Breaking Language Barriers
Although these three examples illustrate a successful integration of Biology with Computational Sciences, there is still a long way to go before a fluent cross-talk between these two disciplines consolidates in specialized research centers in Costa Rica. As in other Latin American countries, most Costa Rican investigators dedicated to computational interfaces are not familiar with the issues of life sciences; and biologists, on the other hand, have limited knowledge in programming and computer modeling. Exceptionally, few taxonomists, evolutionists, molecular biologists, biochemists, and microbiologists, confined to the molecular codes of life systems and the binary language of cybernetics, reinvented themselves as computer scientists devoted to solving biological questions. Concomitantly, only few local computer scientists have been interested in biological topics. Moreover, none of the undergraduate or graduate careers related to computational or biological sciences offered by the Costa Rican public educational institutions contemplate an integrated curricula. This is relevant since close to 95% of the country's research is generated by academicians working in public universities. As a consequence, students interested in Computational Biology have to struggle against rigid programs that slow down the emergence of this “new discipline” in the country.
A strategy for promoting the development of Computational Biology in Costa Rica demands the integration of dispersed efforts by local scientists who have already gained experience in the analysis of complex data by means of bioinformatics. One of the initial actions should be the introduction of topics related to high throughput technologies, biological data mining, epidemiological predictions, molecular modeling, and other related subjects to the curricula of university programs dealing with biological or computational sciences. The integration of research actions by the public universities (http://www.conare.ac.cr/), the physical proximity of scientific centers, mostly located in the central valley of Costa Rica, and the frequent interactions of academic groups may facilitate these efforts. The recent development of a computer “cluster” at the University of Costa Rica is a step forward, but further local and international support is urgently required.

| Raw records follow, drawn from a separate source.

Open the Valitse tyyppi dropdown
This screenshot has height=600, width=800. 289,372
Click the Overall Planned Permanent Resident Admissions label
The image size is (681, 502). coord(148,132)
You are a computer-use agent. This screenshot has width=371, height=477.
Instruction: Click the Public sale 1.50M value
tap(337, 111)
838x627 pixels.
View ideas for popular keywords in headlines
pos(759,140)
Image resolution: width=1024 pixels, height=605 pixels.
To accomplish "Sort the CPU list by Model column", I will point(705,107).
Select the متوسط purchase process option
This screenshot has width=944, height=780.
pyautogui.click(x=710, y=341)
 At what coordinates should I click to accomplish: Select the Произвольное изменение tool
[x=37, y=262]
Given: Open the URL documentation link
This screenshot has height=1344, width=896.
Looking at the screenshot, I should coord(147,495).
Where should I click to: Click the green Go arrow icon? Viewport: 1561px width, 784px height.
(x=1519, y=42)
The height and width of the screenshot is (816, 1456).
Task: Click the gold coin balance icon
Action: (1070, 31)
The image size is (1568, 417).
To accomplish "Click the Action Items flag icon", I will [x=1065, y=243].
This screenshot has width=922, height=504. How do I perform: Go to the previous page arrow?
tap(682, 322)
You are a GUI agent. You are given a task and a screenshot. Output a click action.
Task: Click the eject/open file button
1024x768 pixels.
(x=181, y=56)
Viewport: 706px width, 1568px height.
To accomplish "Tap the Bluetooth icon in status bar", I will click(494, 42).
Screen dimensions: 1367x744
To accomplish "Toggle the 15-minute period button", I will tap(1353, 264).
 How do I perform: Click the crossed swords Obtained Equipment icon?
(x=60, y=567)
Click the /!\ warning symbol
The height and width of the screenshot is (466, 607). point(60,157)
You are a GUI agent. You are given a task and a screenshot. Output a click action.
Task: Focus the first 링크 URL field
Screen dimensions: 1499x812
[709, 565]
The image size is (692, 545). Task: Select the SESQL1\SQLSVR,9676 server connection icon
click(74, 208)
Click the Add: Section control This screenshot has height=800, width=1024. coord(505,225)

In addition to upgrading the universities' curricula, the country's foremost strategy has to be to concentrate on educating young people in renowned international institutions with programs devoted to Computational Biology. Upon students' return to Costa Rica, clear political actions are required to strategically appoint these “newcomers” to local research centers, thus promoting the consolidation of this field, the training of new students, and the process of fundraising. Although a “brain drain” would be inevitable to some extent, Costa Rican research units must maintain efforts to educate people abroad while strengthening the conditions for their productive return and reinsertion into their home country .
Bringing Funds to Limbo
Research funding in Costa Rica is scarce, especially for basic sciences, and, as in other low-income countries, professional researchers cannot depend exclusively on national resources. For many international agencies devoted to supporting low-income nations, Costa Rica is not considered for funding since, according to health indexes and other social parameters, the country is envisioned as “advanced”. On the other hand, our scientific devolvement lacks the critical mass, strength, and consistency to compete for robust research grants abroad. Certainly this “limbo situation” is a handicap for most scientists working in Costa Rica, and the “small is beautiful” slogan of Ernst F. Schumacher (1911–1977), which has been a good strategy for promoting tourism to this neotropical region, has not been efficient for capturing international research funds.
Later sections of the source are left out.